**SHORT TASK 1**. Write out the passage on retail investors and insider selling word for word, starting with "But looking at" and going on through "buyers – retail investors.".

**TEXT TO READ**.
- - - -

For now, we haven't seen the same insane stock price swings we saw during the meme-stock craze, when money-losing businesses all over the place were soaring higher. So we may be closer to Lynch's "Stage Three," where the market is up a lot (the S&P 500 made a new all-time high just last week) and folks are looking for ways to get into the market – like AI stocks.

Whatever stage we're at, though, the warning signs are starting to pile up... Small investors are putting more money into the stock market than ever, and sentiment readings are showing folks are increasingly bullish.

But as long as money continues to flow into stocks, there's no reason to sell just yet. As Jeff concluded...

Long story short, the retail crowd is fully committed to the markets for now, so you should stay invested and reap profits. But be ready to scale back when we do see inflows from the retail crowd start to slow.

So while you should stay invested, it's a good time to look over your portfolio, assess your risk, and make sure you have a plan for if and when markets turn lower.

Retail gives the 'smart money' an out...

In recent months, we've highlighted the trend of insiders and executives selling their shares. Specifically, we've covered this in high-flying retail favorites like Tempus AI (TEM) and MicroStrategy.

Insider activity is something to watch. These folks should know the most about the company, and their trades can give clues for how the "smart money" feels about the company's performance.

This trend of selling outweighing buying is still underway - and in some pretty big names, too...

Last week, JPMorgan Chase CEO Jamie Dimon offloaded $234 million in shares. That marked his first sale on the open market since last April and was a lot larger than the $183 million he sold in the entirety of 2024.

And at Palantir, with the stock at all-time highs and up more than 400% over the past 12 months, CEO Alex Karp filed a plan to sell more than $1 billion in stock. While Karp's sale got the headlines, he wasn't the only one... Four other Palantir insiders filed plans to sell their shares.

Altogether, these sales are a drop in the bucket for Palantir, which now boasts a $200 billion market cap.

But looking at how much Palantir has soared, this essentially locks in profits for the "smart money" and passes the risk on to the buyers – retail investors.

Right now, retail investors are happy to buy stocks. But that won't always be the case...

We'll close with our advice from earlier this month...

- - - -

**SHORT TASK 2**. Please replace "word" with "term" in the entries, starting with the line with "Locate each specified" and going on through the last line of the entries, and return only those lines with everything else unchanged.

Element and text position data:
- - - -

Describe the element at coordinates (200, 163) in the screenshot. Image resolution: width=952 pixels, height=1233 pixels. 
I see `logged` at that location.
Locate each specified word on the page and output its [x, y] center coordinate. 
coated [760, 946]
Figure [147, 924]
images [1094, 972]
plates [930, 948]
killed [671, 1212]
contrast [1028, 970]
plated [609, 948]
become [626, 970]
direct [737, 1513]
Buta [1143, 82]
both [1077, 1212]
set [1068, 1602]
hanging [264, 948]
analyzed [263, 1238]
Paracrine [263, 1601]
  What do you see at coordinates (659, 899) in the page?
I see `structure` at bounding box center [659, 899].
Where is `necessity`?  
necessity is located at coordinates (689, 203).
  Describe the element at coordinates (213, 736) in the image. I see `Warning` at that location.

- - - -

**EXPECTED OUTPUT 1**.
But looking at how much Palantir has soared, this essentially locks in profits for the "smart money" and passes the risk on to the buyers – retail investors.

**EXPECTED OUTPUT 2**.
Locate each specified term on the page and output its [x, y] center coordinate. 
coated [760, 946]
Figure [147, 924]
images [1094, 972]
plates [930, 948]
killed [671, 1212]
contrast [1028, 970]
plated [609, 948]
become [626, 970]
direct [737, 1513]
Buta [1143, 82]
both [1077, 1212]
set [1068, 1602]
hanging [264, 948]
analyzed [263, 1238]
Paracrine [263, 1601]
  What do you see at coordinates (659, 899) in the page?
I see `structure` at bounding box center [659, 899].
Where is `necessity`?  
necessity is located at coordinates (689, 203).
  Describe the element at coordinates (213, 736) in the image. I see `Warning` at that location.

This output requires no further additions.